- **Work instruction**:
Pull every line with the word "using" out of the entries below.

[Records excerpted from a collection]
◇ ◇ ◇ ◇ ◇ ◇ ◇

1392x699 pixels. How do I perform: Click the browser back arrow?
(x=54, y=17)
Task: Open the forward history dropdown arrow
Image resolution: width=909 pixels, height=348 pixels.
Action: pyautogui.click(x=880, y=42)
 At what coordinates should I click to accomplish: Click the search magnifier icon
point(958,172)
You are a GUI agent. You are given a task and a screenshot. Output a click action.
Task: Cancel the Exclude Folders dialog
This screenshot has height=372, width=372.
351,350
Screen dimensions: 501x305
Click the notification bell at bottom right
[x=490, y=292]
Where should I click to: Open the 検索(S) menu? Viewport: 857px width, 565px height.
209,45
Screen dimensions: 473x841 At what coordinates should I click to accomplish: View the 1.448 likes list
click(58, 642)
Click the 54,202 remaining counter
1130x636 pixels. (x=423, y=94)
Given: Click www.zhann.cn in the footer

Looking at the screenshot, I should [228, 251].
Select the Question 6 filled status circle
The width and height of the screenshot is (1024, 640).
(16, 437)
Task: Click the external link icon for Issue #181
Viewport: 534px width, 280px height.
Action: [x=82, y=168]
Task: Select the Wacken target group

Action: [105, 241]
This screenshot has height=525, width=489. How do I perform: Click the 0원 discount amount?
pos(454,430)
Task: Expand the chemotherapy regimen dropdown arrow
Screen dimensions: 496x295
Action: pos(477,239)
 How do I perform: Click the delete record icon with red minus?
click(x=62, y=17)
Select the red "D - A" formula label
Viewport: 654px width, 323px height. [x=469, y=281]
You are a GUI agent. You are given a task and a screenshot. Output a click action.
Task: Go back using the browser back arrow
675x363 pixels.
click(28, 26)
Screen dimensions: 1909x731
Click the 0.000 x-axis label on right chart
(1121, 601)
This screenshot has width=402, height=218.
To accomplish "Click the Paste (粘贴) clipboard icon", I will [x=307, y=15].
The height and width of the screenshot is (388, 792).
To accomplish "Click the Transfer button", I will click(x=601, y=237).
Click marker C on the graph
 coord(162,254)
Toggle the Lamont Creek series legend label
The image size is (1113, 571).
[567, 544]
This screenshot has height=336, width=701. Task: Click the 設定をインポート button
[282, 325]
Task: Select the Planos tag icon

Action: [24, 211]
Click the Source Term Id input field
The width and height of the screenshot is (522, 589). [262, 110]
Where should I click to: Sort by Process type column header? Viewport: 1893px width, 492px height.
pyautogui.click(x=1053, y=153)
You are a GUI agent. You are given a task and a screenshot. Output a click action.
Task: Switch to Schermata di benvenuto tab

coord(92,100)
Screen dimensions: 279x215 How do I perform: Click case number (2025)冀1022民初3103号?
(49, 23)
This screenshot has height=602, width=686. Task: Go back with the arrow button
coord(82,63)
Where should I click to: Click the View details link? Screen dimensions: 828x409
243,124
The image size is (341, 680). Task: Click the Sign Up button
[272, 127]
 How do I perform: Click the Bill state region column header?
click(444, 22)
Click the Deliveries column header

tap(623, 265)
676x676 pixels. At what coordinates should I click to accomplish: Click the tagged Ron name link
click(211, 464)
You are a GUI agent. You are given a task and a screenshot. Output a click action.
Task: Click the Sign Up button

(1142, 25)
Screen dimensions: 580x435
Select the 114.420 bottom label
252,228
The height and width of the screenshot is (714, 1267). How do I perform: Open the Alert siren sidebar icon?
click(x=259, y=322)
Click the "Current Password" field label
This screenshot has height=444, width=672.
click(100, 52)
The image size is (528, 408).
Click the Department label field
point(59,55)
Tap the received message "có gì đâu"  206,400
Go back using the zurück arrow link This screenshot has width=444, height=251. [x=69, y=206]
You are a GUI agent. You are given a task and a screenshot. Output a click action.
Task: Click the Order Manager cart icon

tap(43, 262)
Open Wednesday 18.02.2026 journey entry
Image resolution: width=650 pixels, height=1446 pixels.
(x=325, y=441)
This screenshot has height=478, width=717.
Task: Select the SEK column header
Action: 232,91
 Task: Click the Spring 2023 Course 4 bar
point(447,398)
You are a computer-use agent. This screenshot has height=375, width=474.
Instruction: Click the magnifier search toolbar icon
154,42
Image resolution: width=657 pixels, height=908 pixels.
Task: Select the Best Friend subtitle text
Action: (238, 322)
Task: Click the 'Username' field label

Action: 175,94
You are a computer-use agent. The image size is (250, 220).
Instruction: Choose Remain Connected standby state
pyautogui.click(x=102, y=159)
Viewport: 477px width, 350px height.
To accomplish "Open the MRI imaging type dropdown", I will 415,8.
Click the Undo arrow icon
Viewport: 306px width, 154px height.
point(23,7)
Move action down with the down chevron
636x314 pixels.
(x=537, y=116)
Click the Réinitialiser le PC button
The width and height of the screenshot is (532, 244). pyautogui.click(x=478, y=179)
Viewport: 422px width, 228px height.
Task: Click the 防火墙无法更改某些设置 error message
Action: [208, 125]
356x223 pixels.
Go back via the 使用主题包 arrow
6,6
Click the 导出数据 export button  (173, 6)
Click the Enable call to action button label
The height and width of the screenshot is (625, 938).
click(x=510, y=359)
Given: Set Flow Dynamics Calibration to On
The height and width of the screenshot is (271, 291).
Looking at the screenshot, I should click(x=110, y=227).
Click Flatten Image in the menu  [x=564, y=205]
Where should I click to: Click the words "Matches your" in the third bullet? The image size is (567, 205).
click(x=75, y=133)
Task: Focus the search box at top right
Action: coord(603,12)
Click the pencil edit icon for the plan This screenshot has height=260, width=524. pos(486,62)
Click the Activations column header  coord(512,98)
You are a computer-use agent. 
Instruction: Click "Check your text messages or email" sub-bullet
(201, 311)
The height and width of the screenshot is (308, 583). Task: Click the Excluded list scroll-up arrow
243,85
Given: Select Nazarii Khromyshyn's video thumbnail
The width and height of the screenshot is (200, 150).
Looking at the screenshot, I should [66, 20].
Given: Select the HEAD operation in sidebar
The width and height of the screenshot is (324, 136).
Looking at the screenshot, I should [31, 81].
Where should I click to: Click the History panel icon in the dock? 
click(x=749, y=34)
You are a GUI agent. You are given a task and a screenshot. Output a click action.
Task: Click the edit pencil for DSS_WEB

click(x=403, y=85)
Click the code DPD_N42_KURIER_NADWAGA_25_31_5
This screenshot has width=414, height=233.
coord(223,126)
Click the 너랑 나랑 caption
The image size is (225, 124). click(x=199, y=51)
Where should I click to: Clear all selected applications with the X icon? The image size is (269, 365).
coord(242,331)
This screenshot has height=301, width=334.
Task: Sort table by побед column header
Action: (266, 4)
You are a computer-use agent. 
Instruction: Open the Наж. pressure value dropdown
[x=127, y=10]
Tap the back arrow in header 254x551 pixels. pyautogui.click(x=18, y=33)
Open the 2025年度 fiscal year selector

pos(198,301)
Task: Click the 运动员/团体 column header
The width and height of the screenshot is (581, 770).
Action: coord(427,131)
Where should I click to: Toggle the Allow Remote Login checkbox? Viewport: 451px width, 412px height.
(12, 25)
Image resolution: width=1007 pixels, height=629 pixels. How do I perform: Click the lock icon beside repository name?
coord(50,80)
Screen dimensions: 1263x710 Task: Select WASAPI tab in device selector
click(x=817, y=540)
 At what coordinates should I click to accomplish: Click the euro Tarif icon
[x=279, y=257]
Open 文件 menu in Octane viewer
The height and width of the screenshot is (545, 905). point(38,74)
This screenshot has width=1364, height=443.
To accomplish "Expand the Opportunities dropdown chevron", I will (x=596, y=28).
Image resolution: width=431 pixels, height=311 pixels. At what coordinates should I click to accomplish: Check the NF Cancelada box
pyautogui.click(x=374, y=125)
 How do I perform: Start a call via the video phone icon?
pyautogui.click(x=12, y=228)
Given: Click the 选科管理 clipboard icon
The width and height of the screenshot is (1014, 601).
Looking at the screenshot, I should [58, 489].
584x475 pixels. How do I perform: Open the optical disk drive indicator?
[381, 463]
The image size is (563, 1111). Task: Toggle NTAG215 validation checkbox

◇ ◇ ◇ ◇ ◇ ◇ ◇

- **Output for this task**:
Task: Go back using the browser back arrow
Go back using the zurück arrow link This screenshot has width=444, height=251. [x=69, y=206]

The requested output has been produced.